▸ **WHAT YOU NEED TO DO**: Render the entries below as a numbered list, omitting any blank lines.
********
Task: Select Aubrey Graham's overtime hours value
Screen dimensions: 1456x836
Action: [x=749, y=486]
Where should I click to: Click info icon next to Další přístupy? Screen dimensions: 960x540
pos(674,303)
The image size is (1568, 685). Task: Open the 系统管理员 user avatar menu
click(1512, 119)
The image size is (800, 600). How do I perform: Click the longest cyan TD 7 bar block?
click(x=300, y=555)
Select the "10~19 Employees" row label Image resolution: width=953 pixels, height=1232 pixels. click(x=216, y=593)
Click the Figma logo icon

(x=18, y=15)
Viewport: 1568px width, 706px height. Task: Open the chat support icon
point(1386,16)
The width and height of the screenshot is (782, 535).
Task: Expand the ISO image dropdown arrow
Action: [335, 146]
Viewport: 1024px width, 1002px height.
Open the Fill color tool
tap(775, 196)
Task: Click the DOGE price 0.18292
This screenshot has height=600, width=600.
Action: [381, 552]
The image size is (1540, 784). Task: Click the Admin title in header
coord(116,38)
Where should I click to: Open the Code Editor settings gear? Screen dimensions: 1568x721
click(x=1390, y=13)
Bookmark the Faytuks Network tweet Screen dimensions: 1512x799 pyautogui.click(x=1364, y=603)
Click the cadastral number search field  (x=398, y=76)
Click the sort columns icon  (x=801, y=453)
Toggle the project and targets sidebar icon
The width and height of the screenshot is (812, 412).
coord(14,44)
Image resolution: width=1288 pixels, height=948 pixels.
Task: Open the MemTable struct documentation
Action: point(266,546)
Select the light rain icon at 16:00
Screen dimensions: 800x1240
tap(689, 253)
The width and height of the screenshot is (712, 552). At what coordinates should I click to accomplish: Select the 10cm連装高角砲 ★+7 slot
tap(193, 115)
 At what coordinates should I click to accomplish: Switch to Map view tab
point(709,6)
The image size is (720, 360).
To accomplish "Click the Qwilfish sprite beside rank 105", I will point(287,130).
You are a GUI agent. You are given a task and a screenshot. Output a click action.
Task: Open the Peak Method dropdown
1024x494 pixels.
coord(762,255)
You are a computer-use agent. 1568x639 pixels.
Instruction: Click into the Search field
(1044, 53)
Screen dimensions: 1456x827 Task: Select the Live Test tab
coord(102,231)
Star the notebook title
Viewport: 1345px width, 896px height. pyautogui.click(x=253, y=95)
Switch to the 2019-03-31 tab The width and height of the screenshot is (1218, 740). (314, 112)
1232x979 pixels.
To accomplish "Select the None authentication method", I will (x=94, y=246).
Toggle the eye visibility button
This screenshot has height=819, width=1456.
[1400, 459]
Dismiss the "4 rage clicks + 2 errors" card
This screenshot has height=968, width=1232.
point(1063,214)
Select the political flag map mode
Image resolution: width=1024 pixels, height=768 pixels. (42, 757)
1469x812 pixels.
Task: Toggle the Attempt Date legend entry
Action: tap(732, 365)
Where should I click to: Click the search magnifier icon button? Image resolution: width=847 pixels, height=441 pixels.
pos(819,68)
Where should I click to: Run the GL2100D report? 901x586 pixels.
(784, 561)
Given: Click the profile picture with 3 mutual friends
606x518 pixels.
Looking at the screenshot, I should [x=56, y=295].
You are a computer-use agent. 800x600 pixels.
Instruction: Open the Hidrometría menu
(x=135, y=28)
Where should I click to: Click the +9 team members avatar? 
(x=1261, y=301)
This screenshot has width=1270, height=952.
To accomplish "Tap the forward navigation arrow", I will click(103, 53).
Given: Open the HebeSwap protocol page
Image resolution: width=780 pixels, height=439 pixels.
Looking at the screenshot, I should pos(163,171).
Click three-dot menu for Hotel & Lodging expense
********
▸ **TASK OUTPUT**:
1. Task: Select Aubrey Graham's overtime hours value
2. Screen dimensions: 1456x836
3. Action: [x=749, y=486]
4. Where should I click to: Click info icon next to Další přístupy? Screen dimensions: 960x540
5. pos(674,303)
6. The image size is (1568, 685). Task: Open the 系统管理员 user avatar menu
7. click(1512, 119)
8. The image size is (800, 600). How do I perform: Click the longest cyan TD 7 bar block?
9. click(x=300, y=555)
10. Select the "10~19 Employees" row label Image resolution: width=953 pixels, height=1232 pixels. click(x=216, y=593)
11. Click the Figma logo icon
12. (x=18, y=15)
13. Viewport: 1568px width, 706px height. Task: Open the chat support icon
14. point(1386,16)
15. The width and height of the screenshot is (782, 535).
16. Task: Expand the ISO image dropdown arrow
17. Action: [335, 146]
18. Viewport: 1024px width, 1002px height.
19. Open the Fill color tool
20. tap(775, 196)
21. Task: Click the DOGE price 0.18292
22. This screenshot has height=600, width=600.
23. Action: [381, 552]
24. The image size is (1540, 784). Task: Click the Admin title in header
25. coord(116,38)
26. Where should I click to: Open the Code Editor settings gear? Screen dimensions: 1568x721
27. click(x=1390, y=13)
28. Bookmark the Faytuks Network tweet Screen dimensions: 1512x799 pyautogui.click(x=1364, y=603)
29. Click the cadastral number search field  (x=398, y=76)
30. Click the sort columns icon  (x=801, y=453)
31. Toggle the project and targets sidebar icon
32. The width and height of the screenshot is (812, 412).
33. coord(14,44)
34. Image resolution: width=1288 pixels, height=948 pixels.
35. Task: Open the MemTable struct documentation
36. Action: point(266,546)
37. Select the light rain icon at 16:00
38. Screen dimensions: 800x1240
39. tap(689, 253)
40. The width and height of the screenshot is (712, 552). At what coordinates should I click to accomplish: Select the 10cm連装高角砲 ★+7 slot
41. tap(193, 115)
42.  At what coordinates should I click to accomplish: Switch to Map view tab
43. point(709,6)
44. The image size is (720, 360).
45. To accomplish "Click the Qwilfish sprite beside rank 105", I will point(287,130).
46. You are a GUI agent. You are given a task and a screenshot. Output a click action.
47. Task: Open the Peak Method dropdown
48. 1024x494 pixels.
49. coord(762,255)
50. You are a computer-use agent. 1568x639 pixels.
51. Instruction: Click into the Search field
52. (1044, 53)
53. Screen dimensions: 1456x827 Task: Select the Live Test tab
54. coord(102,231)
55. Star the notebook title
56. Viewport: 1345px width, 896px height. pyautogui.click(x=253, y=95)
57. Switch to the 2019-03-31 tab The width and height of the screenshot is (1218, 740). (314, 112)
58. 1232x979 pixels.
59. To accomplish "Select the None authentication method", I will (x=94, y=246).
60. Toggle the eye visibility button
61. This screenshot has height=819, width=1456.
62. [1400, 459]
63. Dismiss the "4 rage clicks + 2 errors" card
64. This screenshot has height=968, width=1232.
65. point(1063,214)
66. Select the political flag map mode
67. Image resolution: width=1024 pixels, height=768 pixels. (42, 757)
68. 1469x812 pixels.
69. Task: Toggle the Attempt Date legend entry
70. Action: tap(732, 365)
71. Where should I click to: Click the search magnifier icon button? Image resolution: width=847 pixels, height=441 pixels.
72. pos(819,68)
73. Where should I click to: Run the GL2100D report? 901x586 pixels.
74. (784, 561)
75. Given: Click the profile picture with 3 mutual friends
76. 606x518 pixels.
77. Looking at the screenshot, I should [x=56, y=295].
78. You are a computer-use agent. 800x600 pixels.
79. Instruction: Open the Hidrometría menu
80. (x=135, y=28)
81. Where should I click to: Click the +9 team members avatar? 
82. (x=1261, y=301)
83. This screenshot has width=1270, height=952.
84. To accomplish "Tap the forward navigation arrow", I will click(103, 53).
85. Given: Open the HebeSwap protocol page
86. Image resolution: width=780 pixels, height=439 pixels.
87. Looking at the screenshot, I should pos(163,171).
88. Click three-dot menu for Hotel & Lodging expense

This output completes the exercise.